Fino ai fatti di Macerata la campagna elettorale era stata generica, evanescente. Dopo ha preso un’altra piega: una brutta piega. La destra sembra aver conquistato il centrocampo della campagna. Salvini, che ha dedicato il 40% del suo programma alla sicurezza (dati Cattaneo), va a nozze. Berlusconi, in gara con la Lega, ha sparato le sue. Il M5S/Casaleggio tergiversa: non è su questo che vogliono condurre la campagna. Ma chi è in difficoltà: “ça va sans dire” è la sinistra in tutte le sue varianti.

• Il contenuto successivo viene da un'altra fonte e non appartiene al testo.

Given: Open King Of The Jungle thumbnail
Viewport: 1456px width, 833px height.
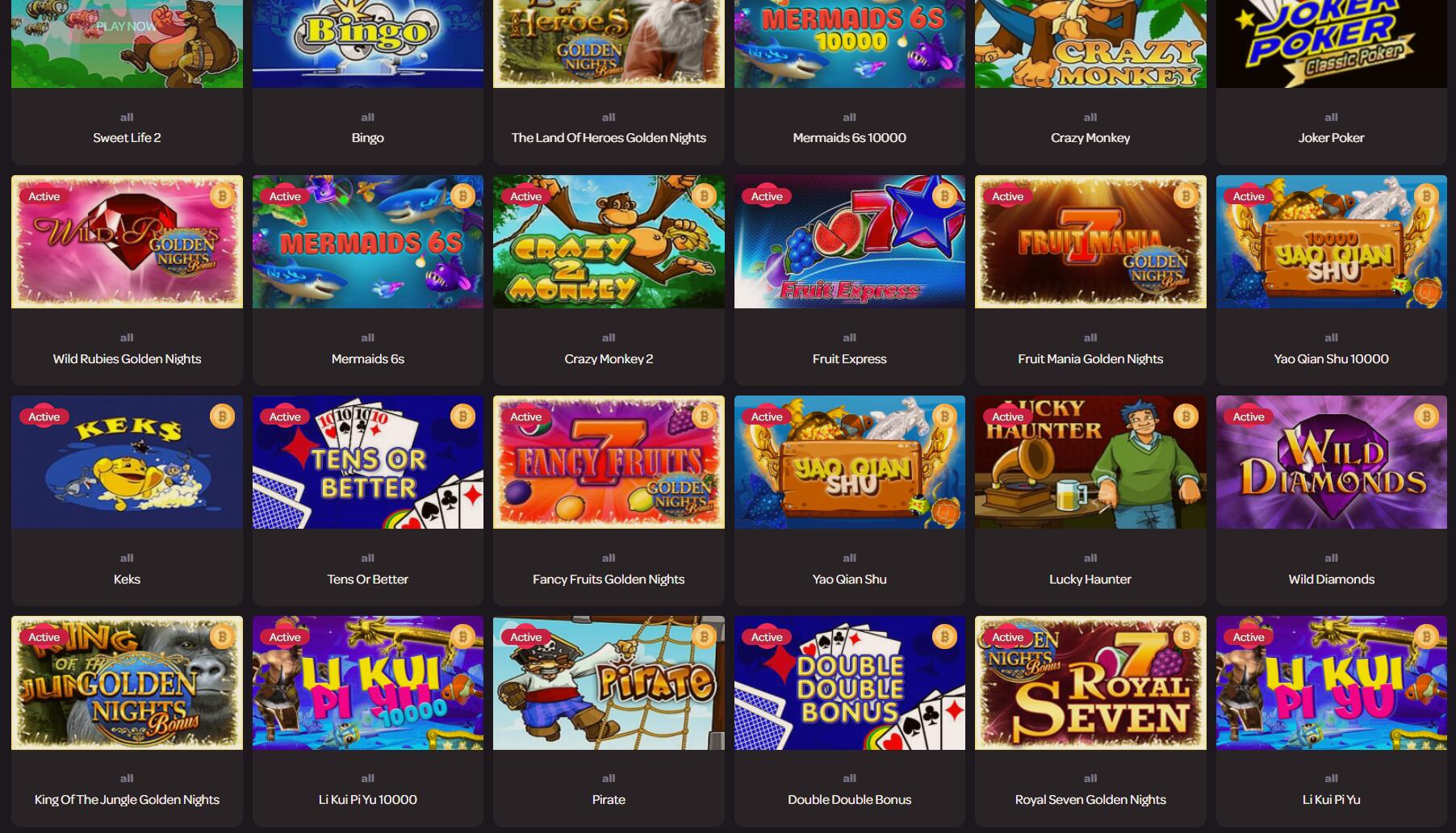Looking at the screenshot, I should pos(127,682).
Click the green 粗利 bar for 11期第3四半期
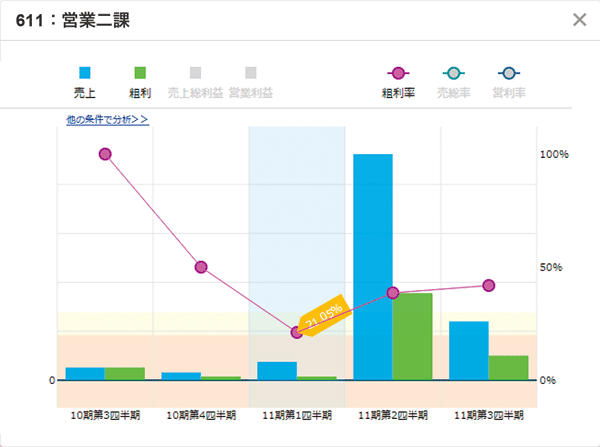 pos(508,367)
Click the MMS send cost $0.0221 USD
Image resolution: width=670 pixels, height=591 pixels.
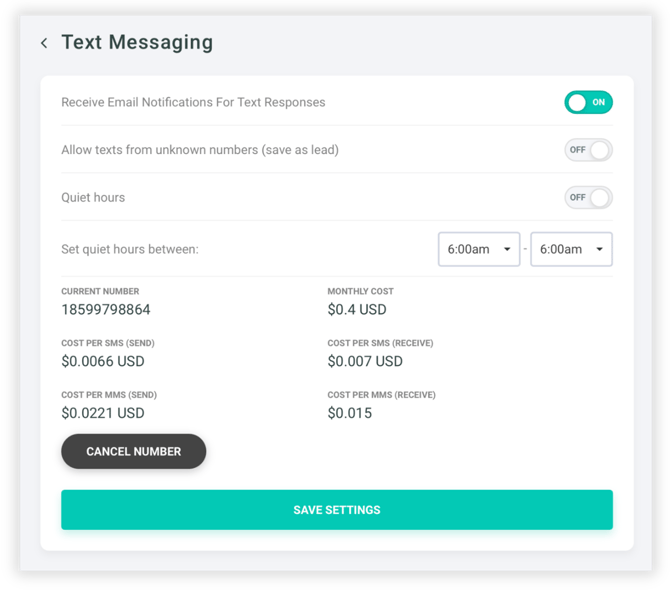click(x=103, y=413)
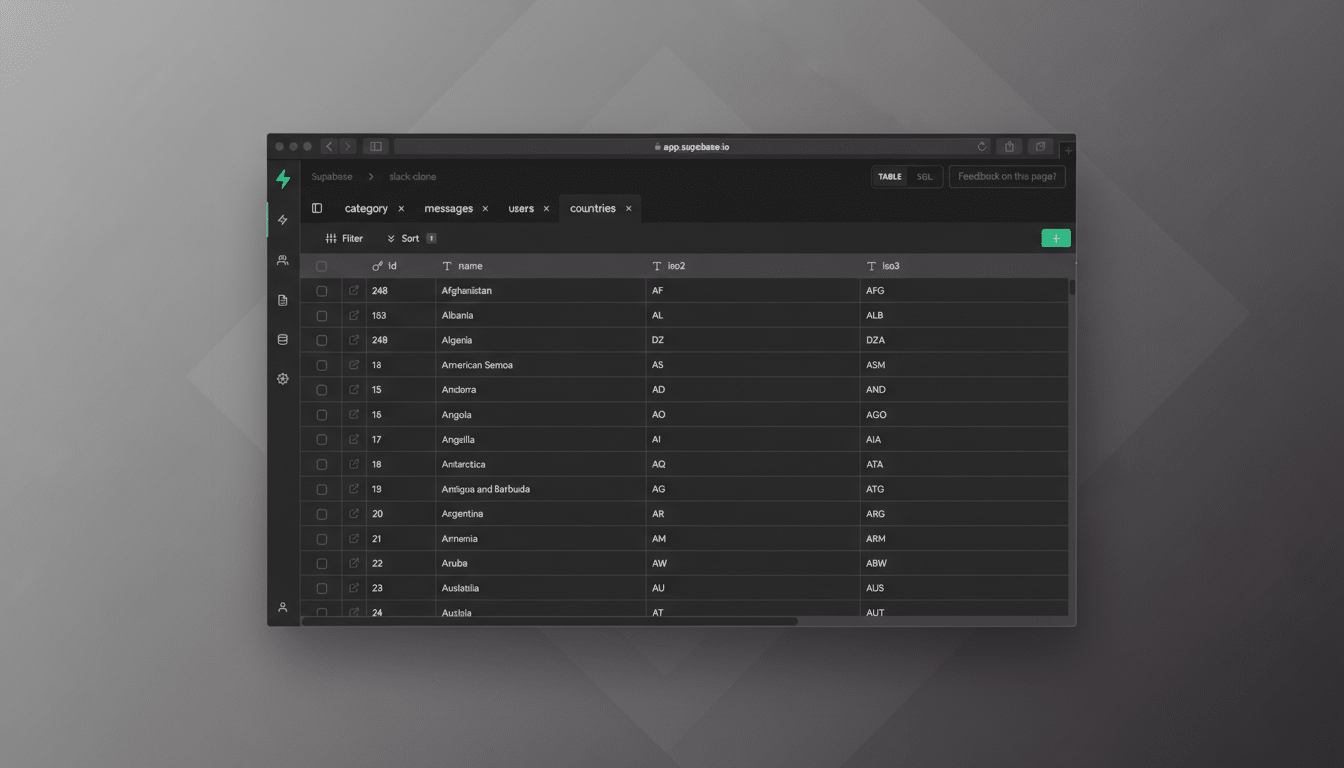The image size is (1344, 768).
Task: Select the checkbox on the Afghanistan row
Action: pos(321,290)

In primo luogo il PD, presunta presunta, che viene fustigato da Repubblica (Mauro) per la sua posizione debole sulla vicenda.

Che dice il nostro Ezio Mauro? In larga parte l’articolo attacca il fascioleghismo, il trasformare l’immigrato in causa di tutti i problemi, l’ignoranza del fascismo. E sottolinea che una sinistra di governo ha l’obbligo di trasmettere la sensazione di tutelare dei cittadini. È questo un lapsus significativo: “Dare la sensazione della sicurezza”. In effetti è l’unica cosa possibile per un partito liberista e unionista come il PD!? PD/Repubblica non hanno soluzioni perchè sono le cause dell’insicurezza delle classi popolari. E i richiami all’antifascismo ed alla Costituzione sono solo vergognose foglie di fico.

A Macerata una manifestazione della sinistra c’è stata. I temi erano: No al razzismo, No al fascismo. Si inneggiava alle libere frontiere, al meticciato. A ridosso della manifestazione D’Alema ha affermato che in Europa servono 30 milioni di immigrati. Amato, a Macerata stessa, si è dichiarato noborder.